“Recente adviezen over verleden voormalig Nederlands-Indië moeten breder worden ingezet”

Portret van een opperkoopman van de VOC, met Batavia op de achtergrond (ca. 1653). Bron: Rijksmuseum (SK-A-2350)
Portret van een opperkoopman van de VOC, met het voormalige Batavia op de achtergrond (ca. 1653)

‘Hoe kan de kennis over, het begrip voor en het inzicht in de geschiedenis van “voormalig Nederlands-Indië” worden verankerd in de samenleving?’ In opdracht van de staatssecretaris van Volksgezondheid, Welzijn en Sport deed de commissie Versterking kennis geschiedenis voormalig Nederlands-Indië onderzoek naar deze vraag. De uitkomsten zijn onlangs in een rapport gepresenteerd aan het kabinet. Het is een belangrijk begin, zegt universitair docent en commissielid Hanneke Tuithof, maar nu moet worden doorgepakt.

Adviezen over de geschiedenis van voormalig Nederlands-Indië

De kennis over de koloniale geschiedenis van voormalig Nederlands-Indië moet beter worden verankerd, zowel in het onderwijs als daarbuiten. Dit is in het kort het belangrijkste advies van de onderzoekscommissie, die onder leiding van oud-minister Jet Bussemaker stond. “Die kennis is cruciaal om te begrijpen waar we als land en samenleving vandaan komen, wie we zijn en hoe we ons tot elkaar en anderen verhouden”, is in het rapport te lezen.

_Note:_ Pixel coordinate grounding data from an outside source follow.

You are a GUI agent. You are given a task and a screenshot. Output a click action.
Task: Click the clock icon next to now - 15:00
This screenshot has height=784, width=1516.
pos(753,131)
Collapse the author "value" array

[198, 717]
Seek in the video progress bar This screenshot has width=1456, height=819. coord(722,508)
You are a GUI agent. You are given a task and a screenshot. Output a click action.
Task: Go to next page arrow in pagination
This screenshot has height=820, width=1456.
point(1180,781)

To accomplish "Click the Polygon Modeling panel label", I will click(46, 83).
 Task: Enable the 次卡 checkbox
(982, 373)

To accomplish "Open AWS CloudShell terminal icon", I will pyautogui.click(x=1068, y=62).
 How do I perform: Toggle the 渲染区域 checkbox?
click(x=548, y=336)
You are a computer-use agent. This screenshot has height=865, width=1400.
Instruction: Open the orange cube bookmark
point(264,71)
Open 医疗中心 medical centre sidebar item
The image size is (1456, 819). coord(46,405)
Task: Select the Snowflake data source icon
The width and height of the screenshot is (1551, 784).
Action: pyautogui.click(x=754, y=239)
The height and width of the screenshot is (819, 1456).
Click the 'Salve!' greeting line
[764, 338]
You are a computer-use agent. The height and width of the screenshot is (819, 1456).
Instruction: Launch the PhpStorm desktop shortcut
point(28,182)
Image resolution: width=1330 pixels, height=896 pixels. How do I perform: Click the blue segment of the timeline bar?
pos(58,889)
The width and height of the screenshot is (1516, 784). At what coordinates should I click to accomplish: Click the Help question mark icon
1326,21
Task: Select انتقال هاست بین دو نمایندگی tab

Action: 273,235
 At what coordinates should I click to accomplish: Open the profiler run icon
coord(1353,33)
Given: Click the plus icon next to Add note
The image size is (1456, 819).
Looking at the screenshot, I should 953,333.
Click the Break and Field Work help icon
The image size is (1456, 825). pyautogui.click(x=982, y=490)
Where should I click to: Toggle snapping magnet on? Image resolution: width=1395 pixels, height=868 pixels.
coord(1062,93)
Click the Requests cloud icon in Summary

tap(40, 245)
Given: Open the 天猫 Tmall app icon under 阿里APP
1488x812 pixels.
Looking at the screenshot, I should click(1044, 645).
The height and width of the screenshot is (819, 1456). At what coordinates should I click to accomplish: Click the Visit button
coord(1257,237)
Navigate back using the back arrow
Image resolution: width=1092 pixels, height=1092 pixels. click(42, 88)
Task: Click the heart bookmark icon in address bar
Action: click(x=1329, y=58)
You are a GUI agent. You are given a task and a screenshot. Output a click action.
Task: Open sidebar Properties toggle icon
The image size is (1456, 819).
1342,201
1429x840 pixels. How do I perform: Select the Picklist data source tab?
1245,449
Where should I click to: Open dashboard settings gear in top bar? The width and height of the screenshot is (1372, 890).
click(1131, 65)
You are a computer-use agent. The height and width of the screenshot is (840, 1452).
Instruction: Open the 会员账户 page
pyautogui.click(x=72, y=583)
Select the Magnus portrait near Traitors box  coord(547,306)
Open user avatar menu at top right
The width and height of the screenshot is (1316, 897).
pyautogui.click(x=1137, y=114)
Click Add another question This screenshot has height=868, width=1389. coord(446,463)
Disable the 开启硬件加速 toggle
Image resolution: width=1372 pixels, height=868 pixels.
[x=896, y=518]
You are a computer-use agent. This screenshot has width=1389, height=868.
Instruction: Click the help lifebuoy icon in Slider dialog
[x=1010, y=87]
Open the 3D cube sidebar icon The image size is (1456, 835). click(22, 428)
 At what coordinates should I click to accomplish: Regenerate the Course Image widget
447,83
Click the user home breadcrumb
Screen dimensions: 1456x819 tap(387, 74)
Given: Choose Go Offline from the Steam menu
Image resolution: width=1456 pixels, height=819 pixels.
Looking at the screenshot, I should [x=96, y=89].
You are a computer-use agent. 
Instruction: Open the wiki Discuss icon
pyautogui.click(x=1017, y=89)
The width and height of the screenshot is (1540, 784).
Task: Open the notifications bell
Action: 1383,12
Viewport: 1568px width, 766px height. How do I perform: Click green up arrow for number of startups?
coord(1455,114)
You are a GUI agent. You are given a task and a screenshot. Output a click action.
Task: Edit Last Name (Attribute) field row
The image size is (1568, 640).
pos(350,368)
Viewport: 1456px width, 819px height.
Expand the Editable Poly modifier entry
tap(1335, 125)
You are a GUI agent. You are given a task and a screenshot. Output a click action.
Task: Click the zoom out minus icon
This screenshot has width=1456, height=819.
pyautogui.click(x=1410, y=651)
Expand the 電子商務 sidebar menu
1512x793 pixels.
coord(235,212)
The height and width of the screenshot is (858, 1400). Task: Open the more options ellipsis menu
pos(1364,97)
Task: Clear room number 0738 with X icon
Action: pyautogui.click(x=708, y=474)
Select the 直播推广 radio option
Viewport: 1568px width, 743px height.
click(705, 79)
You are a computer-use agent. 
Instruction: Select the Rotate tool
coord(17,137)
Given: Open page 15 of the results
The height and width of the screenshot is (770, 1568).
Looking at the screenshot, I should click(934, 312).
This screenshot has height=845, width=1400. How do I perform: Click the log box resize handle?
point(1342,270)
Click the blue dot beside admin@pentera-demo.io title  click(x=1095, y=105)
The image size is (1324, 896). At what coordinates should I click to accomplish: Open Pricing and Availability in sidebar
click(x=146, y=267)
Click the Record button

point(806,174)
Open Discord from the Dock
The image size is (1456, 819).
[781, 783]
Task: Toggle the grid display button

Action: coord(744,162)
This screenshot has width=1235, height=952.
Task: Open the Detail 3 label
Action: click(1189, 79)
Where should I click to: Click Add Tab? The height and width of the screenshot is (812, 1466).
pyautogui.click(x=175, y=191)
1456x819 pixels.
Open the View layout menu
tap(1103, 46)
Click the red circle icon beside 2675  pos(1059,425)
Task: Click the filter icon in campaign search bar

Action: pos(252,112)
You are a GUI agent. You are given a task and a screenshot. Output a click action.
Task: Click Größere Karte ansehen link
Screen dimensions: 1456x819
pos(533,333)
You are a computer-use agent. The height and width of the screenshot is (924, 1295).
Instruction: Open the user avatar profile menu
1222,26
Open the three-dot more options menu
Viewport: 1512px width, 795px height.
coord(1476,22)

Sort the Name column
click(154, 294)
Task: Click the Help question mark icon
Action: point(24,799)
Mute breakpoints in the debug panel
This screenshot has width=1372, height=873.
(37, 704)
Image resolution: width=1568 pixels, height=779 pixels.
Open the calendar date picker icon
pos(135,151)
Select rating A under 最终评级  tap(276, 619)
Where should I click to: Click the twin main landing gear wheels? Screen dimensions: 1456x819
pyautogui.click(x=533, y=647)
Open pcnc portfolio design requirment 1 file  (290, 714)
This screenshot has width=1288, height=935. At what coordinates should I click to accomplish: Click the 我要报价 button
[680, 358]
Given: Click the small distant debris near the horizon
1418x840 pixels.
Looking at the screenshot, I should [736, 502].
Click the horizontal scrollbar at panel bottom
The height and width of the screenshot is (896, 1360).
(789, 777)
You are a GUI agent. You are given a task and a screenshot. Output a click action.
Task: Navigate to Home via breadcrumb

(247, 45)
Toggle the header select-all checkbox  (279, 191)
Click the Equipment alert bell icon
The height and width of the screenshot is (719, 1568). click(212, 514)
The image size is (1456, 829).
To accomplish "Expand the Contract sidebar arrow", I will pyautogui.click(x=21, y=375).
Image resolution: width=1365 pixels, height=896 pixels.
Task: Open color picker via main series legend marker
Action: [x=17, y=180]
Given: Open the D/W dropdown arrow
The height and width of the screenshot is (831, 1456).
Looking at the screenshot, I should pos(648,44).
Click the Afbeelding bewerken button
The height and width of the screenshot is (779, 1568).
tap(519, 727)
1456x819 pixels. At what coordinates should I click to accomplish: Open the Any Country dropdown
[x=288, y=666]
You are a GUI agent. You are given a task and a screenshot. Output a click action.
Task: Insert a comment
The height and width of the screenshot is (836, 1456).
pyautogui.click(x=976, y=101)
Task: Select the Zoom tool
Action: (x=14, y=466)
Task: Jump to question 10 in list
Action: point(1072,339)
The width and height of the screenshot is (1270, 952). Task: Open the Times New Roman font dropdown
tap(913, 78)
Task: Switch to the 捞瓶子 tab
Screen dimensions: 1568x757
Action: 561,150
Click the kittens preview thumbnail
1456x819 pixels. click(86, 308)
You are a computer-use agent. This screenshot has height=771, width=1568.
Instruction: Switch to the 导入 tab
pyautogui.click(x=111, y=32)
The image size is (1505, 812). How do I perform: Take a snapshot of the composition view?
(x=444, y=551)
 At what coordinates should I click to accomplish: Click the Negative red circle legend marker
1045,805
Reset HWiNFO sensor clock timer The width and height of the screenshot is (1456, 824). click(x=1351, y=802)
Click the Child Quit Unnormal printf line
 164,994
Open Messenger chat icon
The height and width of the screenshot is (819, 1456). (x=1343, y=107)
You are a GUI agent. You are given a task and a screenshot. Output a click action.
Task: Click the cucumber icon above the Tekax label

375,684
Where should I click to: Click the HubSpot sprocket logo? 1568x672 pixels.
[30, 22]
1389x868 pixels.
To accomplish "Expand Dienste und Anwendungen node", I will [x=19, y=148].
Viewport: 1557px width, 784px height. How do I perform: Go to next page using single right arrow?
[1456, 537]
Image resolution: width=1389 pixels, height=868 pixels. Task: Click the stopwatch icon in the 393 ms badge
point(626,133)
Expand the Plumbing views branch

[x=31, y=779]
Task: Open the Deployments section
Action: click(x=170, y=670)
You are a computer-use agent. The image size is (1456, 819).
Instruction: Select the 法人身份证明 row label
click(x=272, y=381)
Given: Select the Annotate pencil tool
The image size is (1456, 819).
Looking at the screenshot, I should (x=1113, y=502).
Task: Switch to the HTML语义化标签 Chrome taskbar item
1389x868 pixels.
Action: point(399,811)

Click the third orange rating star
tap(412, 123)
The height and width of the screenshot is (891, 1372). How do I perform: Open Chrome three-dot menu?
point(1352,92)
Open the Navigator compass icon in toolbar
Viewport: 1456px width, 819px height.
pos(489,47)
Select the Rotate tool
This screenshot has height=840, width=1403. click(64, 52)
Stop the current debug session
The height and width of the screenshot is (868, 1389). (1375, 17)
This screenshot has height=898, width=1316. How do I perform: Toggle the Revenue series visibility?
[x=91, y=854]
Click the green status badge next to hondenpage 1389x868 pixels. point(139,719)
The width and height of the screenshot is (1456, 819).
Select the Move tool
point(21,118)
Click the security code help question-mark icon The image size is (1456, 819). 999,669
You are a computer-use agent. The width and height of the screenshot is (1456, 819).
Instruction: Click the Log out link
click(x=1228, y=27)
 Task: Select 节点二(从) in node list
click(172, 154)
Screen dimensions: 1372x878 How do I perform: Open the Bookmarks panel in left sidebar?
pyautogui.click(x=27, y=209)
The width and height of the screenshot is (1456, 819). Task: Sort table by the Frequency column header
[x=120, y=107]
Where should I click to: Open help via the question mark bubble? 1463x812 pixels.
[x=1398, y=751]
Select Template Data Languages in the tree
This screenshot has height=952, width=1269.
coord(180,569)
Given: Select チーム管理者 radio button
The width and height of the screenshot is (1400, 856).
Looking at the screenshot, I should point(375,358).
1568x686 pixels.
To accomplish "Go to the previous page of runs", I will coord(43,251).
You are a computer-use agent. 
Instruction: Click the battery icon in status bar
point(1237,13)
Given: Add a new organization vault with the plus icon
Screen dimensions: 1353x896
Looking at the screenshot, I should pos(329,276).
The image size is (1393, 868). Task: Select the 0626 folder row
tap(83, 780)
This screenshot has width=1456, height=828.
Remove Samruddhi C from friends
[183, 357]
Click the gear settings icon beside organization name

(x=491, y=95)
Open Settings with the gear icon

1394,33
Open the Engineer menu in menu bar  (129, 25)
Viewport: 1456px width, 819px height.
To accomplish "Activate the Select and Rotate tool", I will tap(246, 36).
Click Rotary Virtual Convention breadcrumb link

Dr. Hanneke Tuithof. Foto: Babet Hogervorst
Dr. Hanneke Tuithof. Foto: Babet Hogervorst

Deze koloniale geschiedenis moet dus een prominentere plek krijgen in ons collectieve geheugen, vindt de commissie. Dit moet gebeuren door onder andere meer samenwerking en kennisvergaring en het duurzaam bewaren van de opgebouwde kennis, het ontsluiten van nieuwe herinneringstekens in de openbare ruimte en het toegankelijk en zichtbaar maken van collecties en archieven.

Wat betreft het onderwijs raadt de commissie aan om de kennis over het koloniale verleden op te nemen in de kerndoelen, om kerndoelenteams en vakvernieuwingscommissies in te stellen en om een educatief platform op te zetten om de kennis en bronnen toegankelijker te maken voor zowel docenten als leerlingen.

Vernieuwing van het geschiedeniscurriculum

“In het onderzoek waren we ons elke keer zeer bewust van de context van de mensen die we zagen tijdens gesprekken, klankbordgroepen en de conferentie die we hadden georganiseerd, en ook van de context waarin onze adviezen een plaats moeten krijgen”, vertelt Tuithof. “Uit alles bleek dat het koloniale verleden een prominentere plek moet krijgen. In de openbare ruimte, musea en in het onderwijs.”

Onze adviezen zijn breed inzetbaar, op het gebied van alle actuele, gevoelige onderwerpen.

Het onderwijs is Tuithofs vakgebied. Ze was in de rol van vakdidacticus geschiedenis betrokken bij het examenprogramma geschiedenis voor havo- en vwo-klassen en de herijking van de Canon van Nederland. Ze wijst erop dat het huidige geschiedeniscurriculum alweer 22 jaar oud is en hoopt dat de regering snel besluit het te vernieuwen.

“Er moeten professionele leergemeenschappen komen, zodat we goed en meerstemmig lesmateriaal kunnen maken. We kunnen dan ook uitzoeken hoe we nog beter pedagogisch en vakdidactisch verantwoorde gesprekken kunnen voeren met leerlingen. Maar helaas is geschiedenis nog niet aan de beurt in de huidige curriculumvernieuwing.”

Breed inzetbaar

Wat Tuithof betreft mag er bovendien best een stap extra worden gezet. “De commissie Bussemaker was gevraagd om kennis over specifiek het koloniale verleden in Nederlands-Indië/Indonesië een plek te geven, maar ik zou het breder willen trekken. De adviezen die we geven zijn breed inzetbaar: niet alleen op het gebied van het koloniale verleden, maar ook van alle actuele, gevoelige onderwerpen.”